Since the latest version will be retrieved, the file URLs returned by the /data endpoint are not persistent and will stop working if the DAP collection is updated.

Finding an identifier using the web services API

There are several places you might find an identifier in the web services API:

  • From query results
  • From collection metadata
  • From a collection’s “/versions” endpoint.

From query results

e.g. a query for “Workspace”.

https://data.csiro.au/dap/ws/v2/collections?q=Workspace

In a JSON response the first item at the time of writing contains several identifiers

Screenshot of page of JSON script. In these following lines, the numbers are highlighted
"identifier": "csiro:11028
"dataCollectionID": 55321
"self": "https://data.csiro.au/dap/ws/v2/collections/55321
"asdsPid": "102.100.100/16136"
"doi": "10.25919/3ezk-ha96"

Fedora PID

Resolves to latest version.

      "id": {
        "identifierType": "Fedora PID",
        "identifier": "csiro:11028"
      },

Data Collection ID

Resolves to a specific version.

      "dataCollectionId": 53321,
      "self": "https://data.csiro.au/dap/ws/v2/collections/53321",

Handle (ANDS PID)

Resolves to the latest version.  Cannot be used directly with the /data endpoint for a collection, instead retrieve the collection metadata and use the “data” key/value pair.

      "andsPid": "102.100.100/16136",

DOI

Resolves to a specific version of data (metadata updates allowed).  Cannot be used directly with the /data endpoint for a collection, instead retrieve the collection metadata and use the “data” key/value pair.

      "doi": "10.25919/3ezk-ha96",

From collection metadata

When resolving a collection using any identifier with a URL format as follows:

https://data.csiro.au/dap/ws/v2/collections/{identifier}

several identifiers will be included in the response, e.g. for Workspace https://data.csiro.au/dap/ws/v2/collections/csiro:11028.json

Screenshot of page of JSON script.

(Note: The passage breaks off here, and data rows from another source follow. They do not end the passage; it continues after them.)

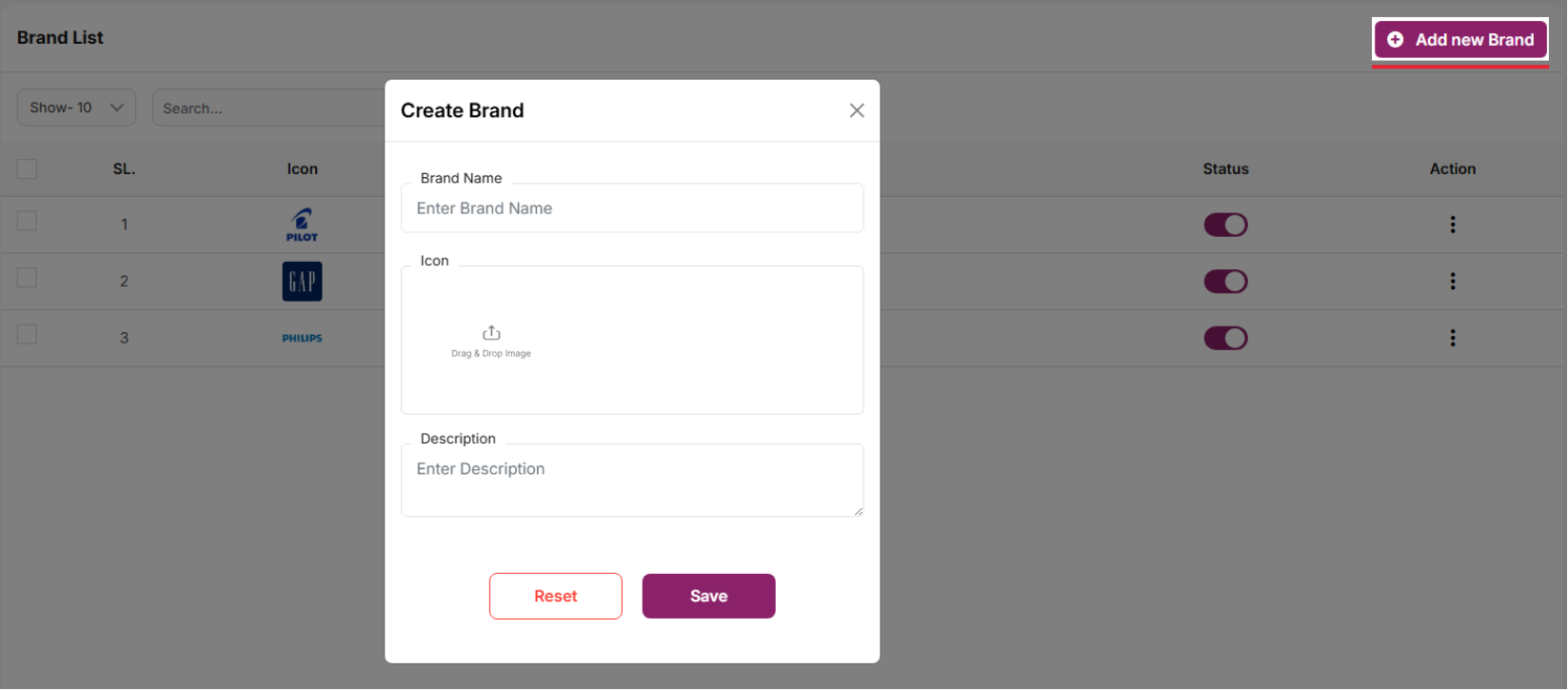
Task: Click the GAP brand logo icon
Action: coord(302,282)
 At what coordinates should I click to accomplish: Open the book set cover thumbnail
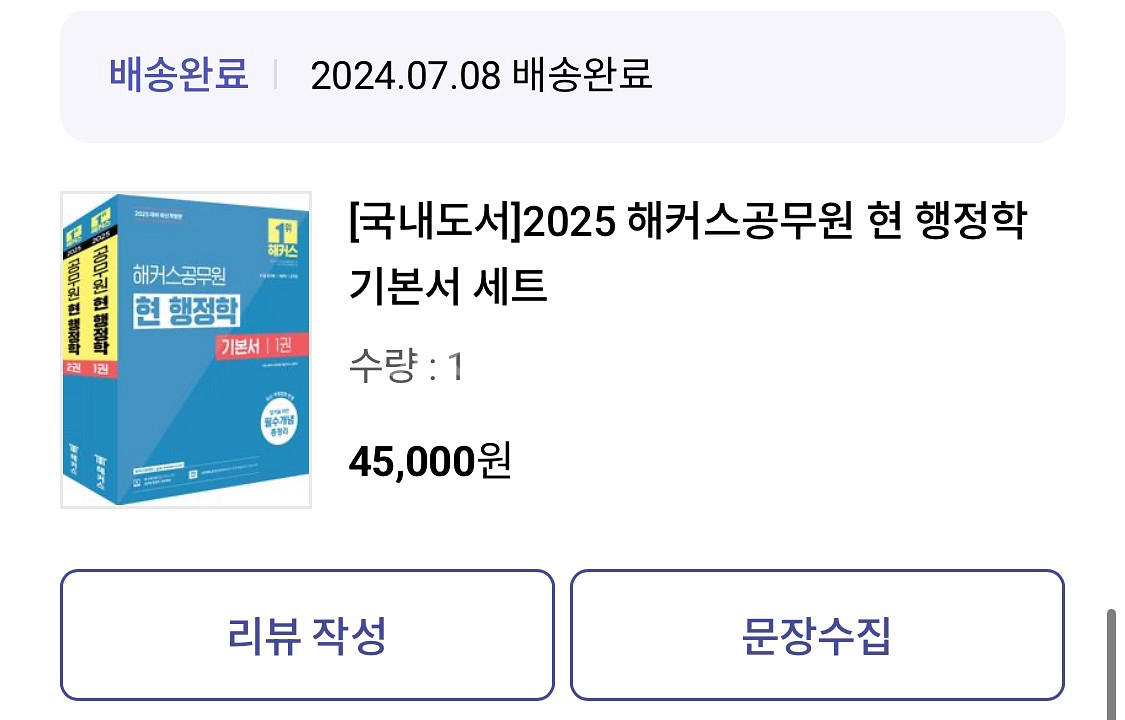pyautogui.click(x=186, y=350)
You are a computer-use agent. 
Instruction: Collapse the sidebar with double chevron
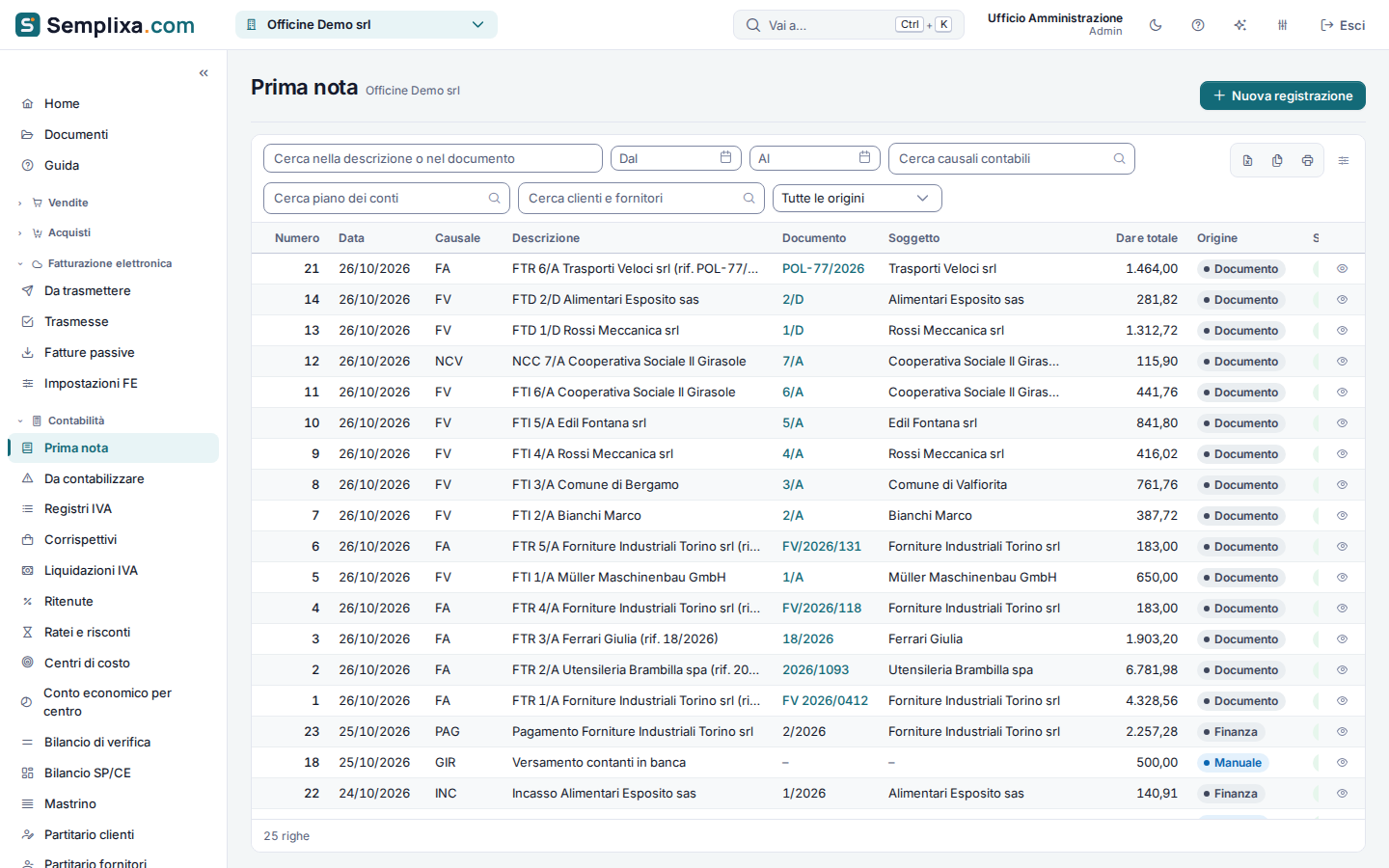coord(204,73)
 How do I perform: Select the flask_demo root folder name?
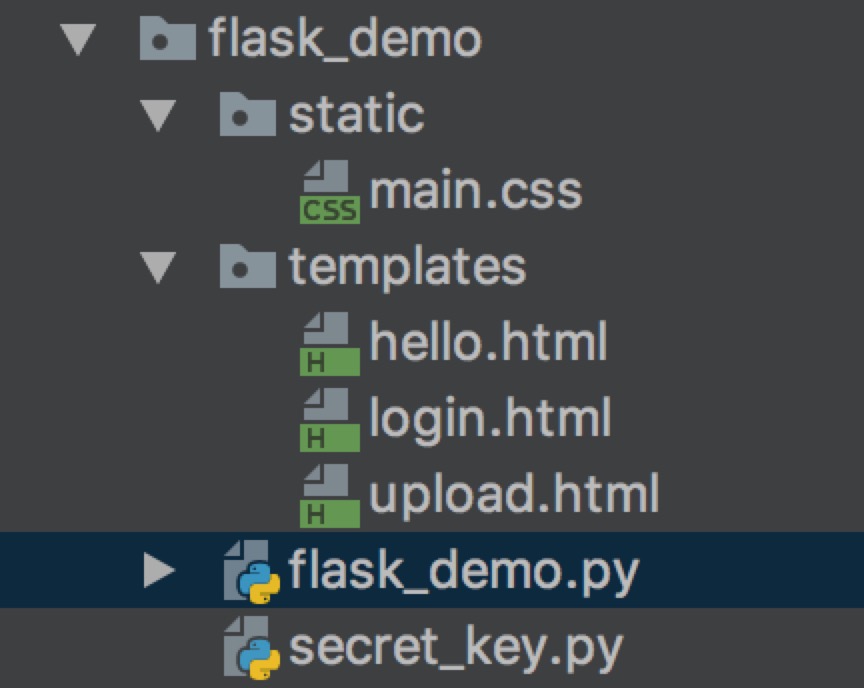coord(345,38)
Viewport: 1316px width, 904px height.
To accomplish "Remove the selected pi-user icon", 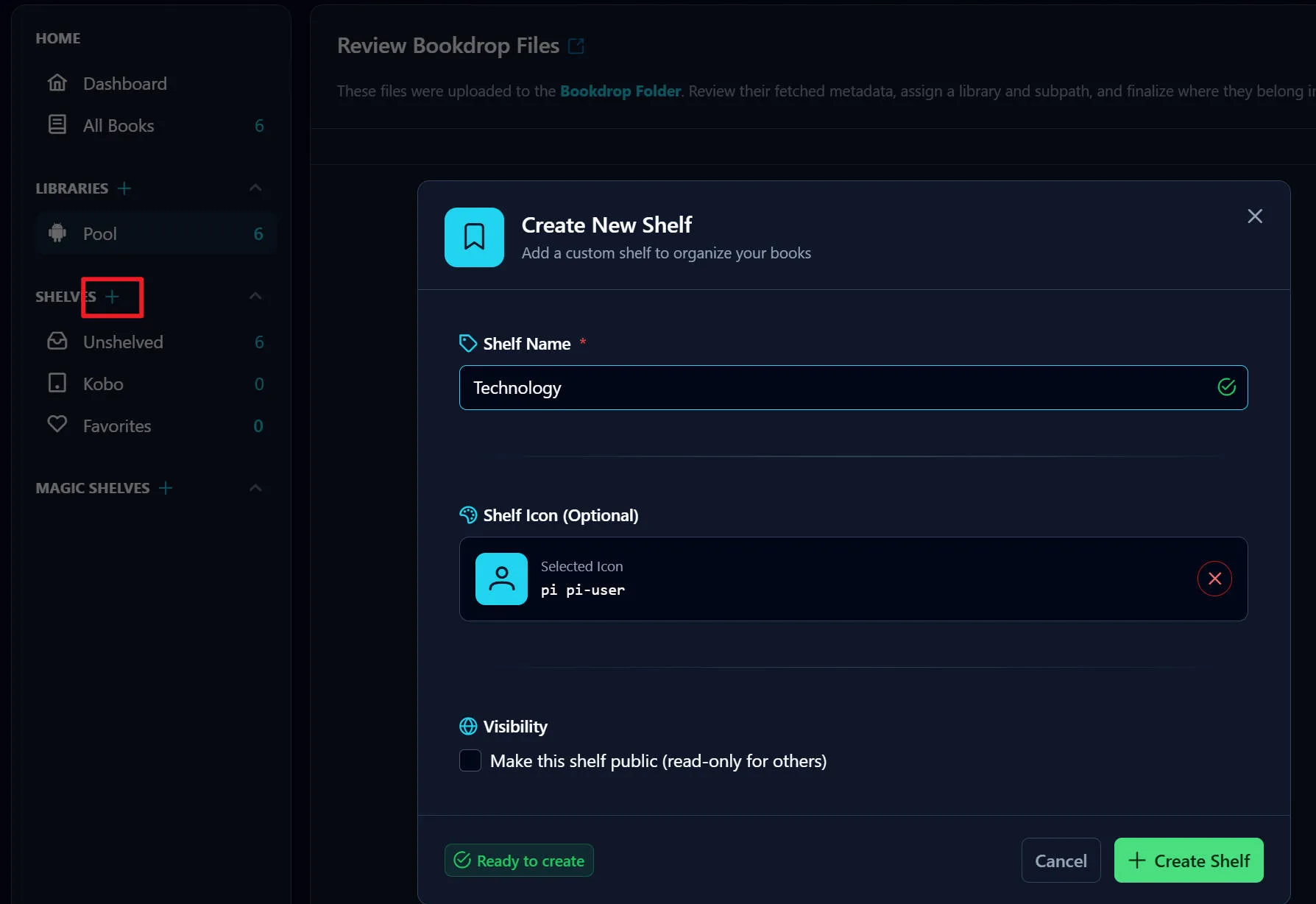I will 1214,579.

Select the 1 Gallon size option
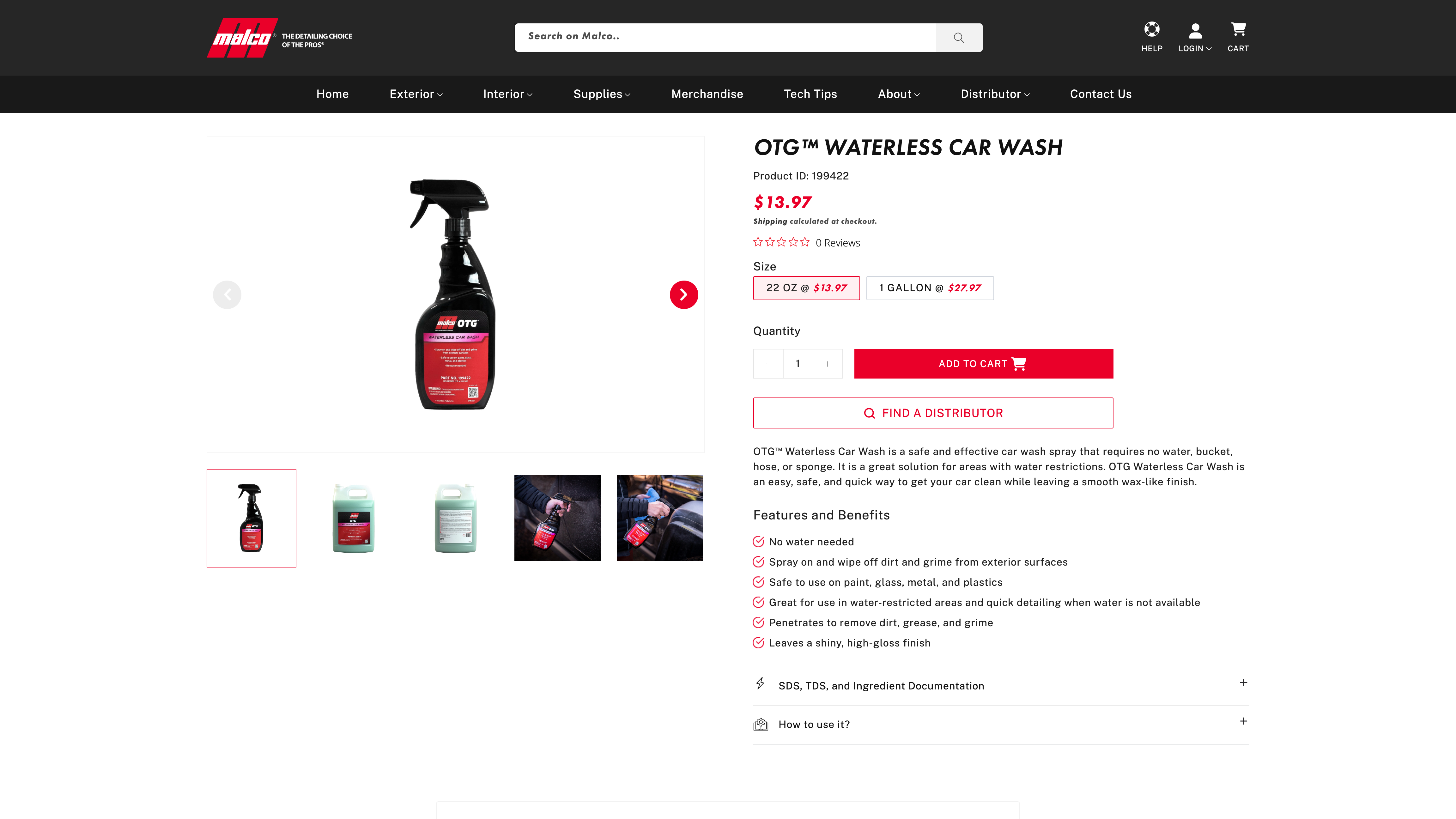click(x=930, y=288)
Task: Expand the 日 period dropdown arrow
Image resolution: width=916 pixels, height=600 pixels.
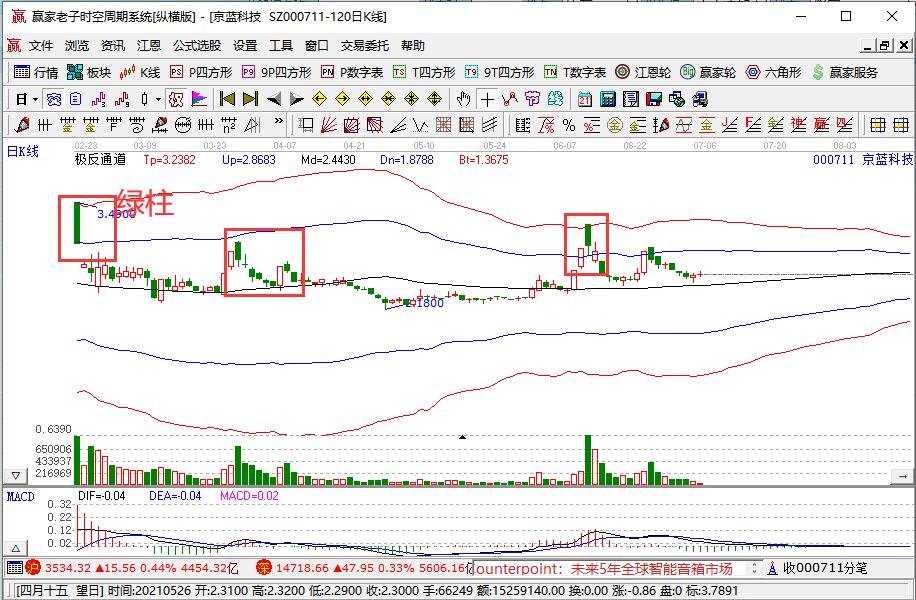Action: coord(36,99)
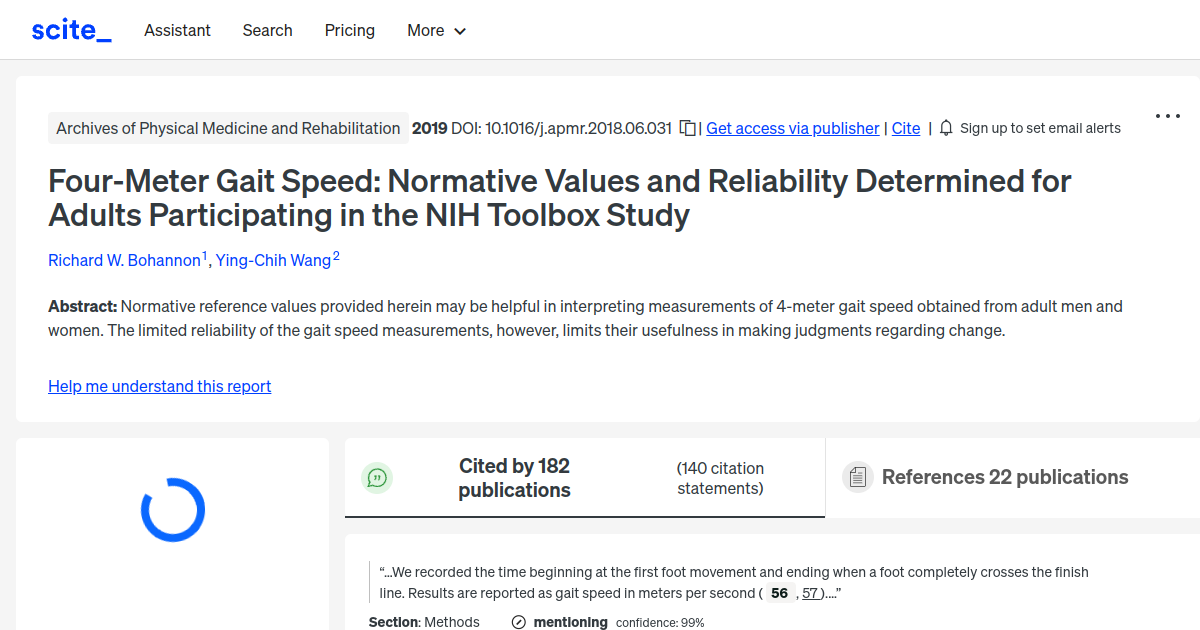Click the green smart citation icon
The width and height of the screenshot is (1200, 630).
tap(377, 477)
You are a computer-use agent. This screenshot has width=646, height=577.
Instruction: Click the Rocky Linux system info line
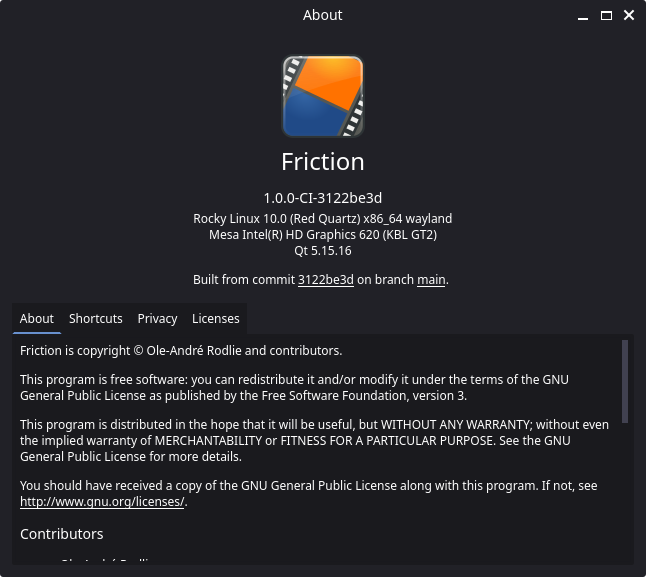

In these following lines, the numbers are highlighted:
"identifier": "csiro:11028"
"dataCollectionID": 53321
"Self": "https://data.csiro.au/dap/ws/v2/collections/55321"
"andsPid": 102.100.100/16136"
"doi": "10.25919/3ezk-ha96"

These are the same identifiers described above in “From query results”.

From the /versions endpoint

Using either a Fedora PID (latest version), Fedora PID with a version appended (specific version), or a Data Collection ID (specific version) a list of a collection’s accessible versions is available:

https://data.csiro.au/dap/ws/v2/collections/{identifier}/versions

e.g. for Workspace https://data.csiro.au/dap/ws/v2/collections/csiro:11028/versions.json

Screenshot of page of JSON script. In these following lines, the numbers are highlighted:
"self": "https://data.csiro.au/dap/ws/v2/collections/53321"
"https://data.csiro.au/dap/ws/v2/collections/49342"

"https://data.csiro.au/dap/ws/v2/collections/46264|"

These “Data Collection ID” values need to be obtained from the version URLs.  These are version specific identifiers.

To get a list of files, either:

  • Retrieve the collection’s metadata using the URL and then use the “data” key/value pair.
  • Append “/data” to the URL and call the endpoint directly.